The problem is, focusing on these high profile events, just because they happen to ring our innate psychological risk perception alarm bells, can distract us from greater risks. Don't get me wrong. I'm no fan of oil spills. But we are creating vast dead zones in the oceans off our urban coasts where runoff laced with fertilizers is feeding the growth of massive mats of suffocating slime and algae, killing off anything bigger. These areas are far larger than the Deepwater Horizon spill, and they are occurring around the world. We are warming the oceans with climate change, and acidifying them with carbon dioxide-laced precipitation, killing coral reefs, the rain forests of the ocean. We choke the seas with physical waste, ravage vast tracts of sea floor with heavy steel nets towed behind bottom trawling fishing fleets. These are EACH environmental catastrophes. But none of them gets nearly the attention that oil spills do with their pathetic photogenic oil coated birds and seals and their gut-turning scenes of wide swaths of brown oily gunk coating the surface. And as a result, less is being done to protect us from far greater risks.

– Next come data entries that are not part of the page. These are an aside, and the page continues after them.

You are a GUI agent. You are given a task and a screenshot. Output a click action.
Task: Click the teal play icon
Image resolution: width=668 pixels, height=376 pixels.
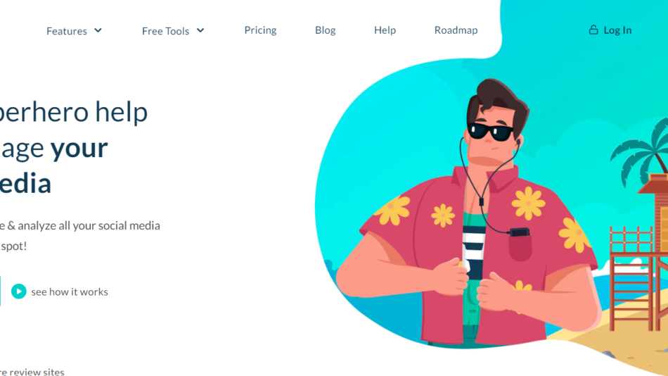[x=19, y=292]
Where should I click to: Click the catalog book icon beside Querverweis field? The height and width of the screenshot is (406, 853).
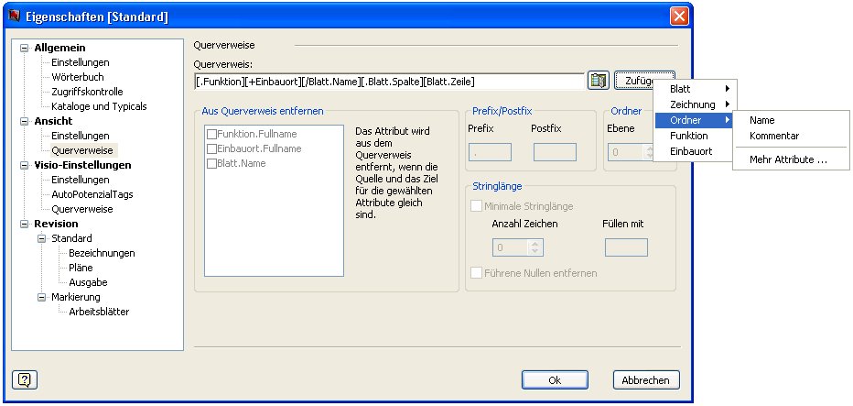(x=599, y=82)
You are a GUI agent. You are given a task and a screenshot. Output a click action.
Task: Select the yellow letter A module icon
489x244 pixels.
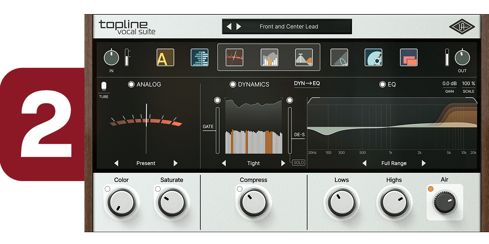point(165,58)
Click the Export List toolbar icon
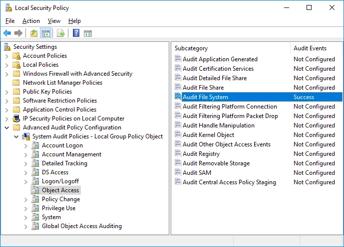 point(61,33)
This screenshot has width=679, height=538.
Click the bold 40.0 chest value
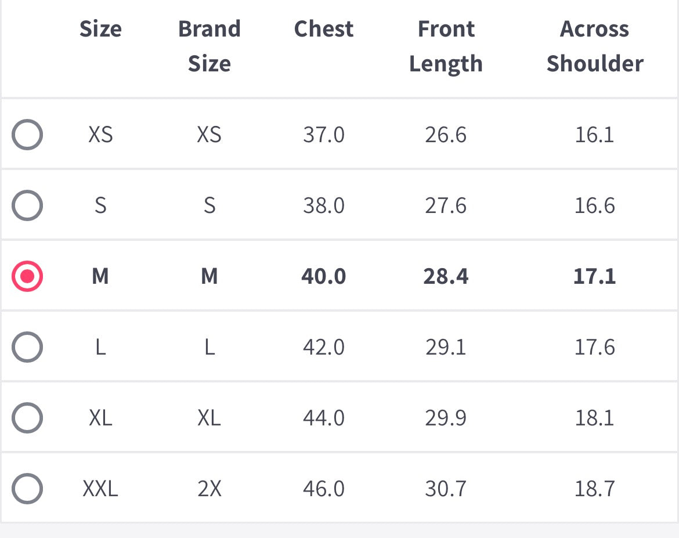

It's understandable. Risk perception is not a strictly fact-based, rational affair. It's affective, a mix of facts and feelings, cognition and intuition. Catastrophic risks are scarier than chronic ones. Human-made risks are scarier than natural threats. Risks imposed on us feel scarier than the same risk if we choose to take it ourselves. While we can't change the affective nature of the human risk response, we can recognize that sometimes, our feelings create what I call a Perception Gap, a gap between our fears and the facts that is dangerous in and of itself. If we're too afraid, or not afraid enough, we can do things that feel safe but actually raise our risk. And we can end up pushing the government for policies to protect us from what we're afraid of, even if that's not what actually threatens us the most, and resources spent on the relatively smaller risk are diverted away from protecting us from the bigger one.

There will always be interest in, and a market for, books about catastrophes. But let's hope that they don't play up our fears of these singular and awful events so much that we lose sight of where the real dangers lie. That would only be making the catastrophe, worse.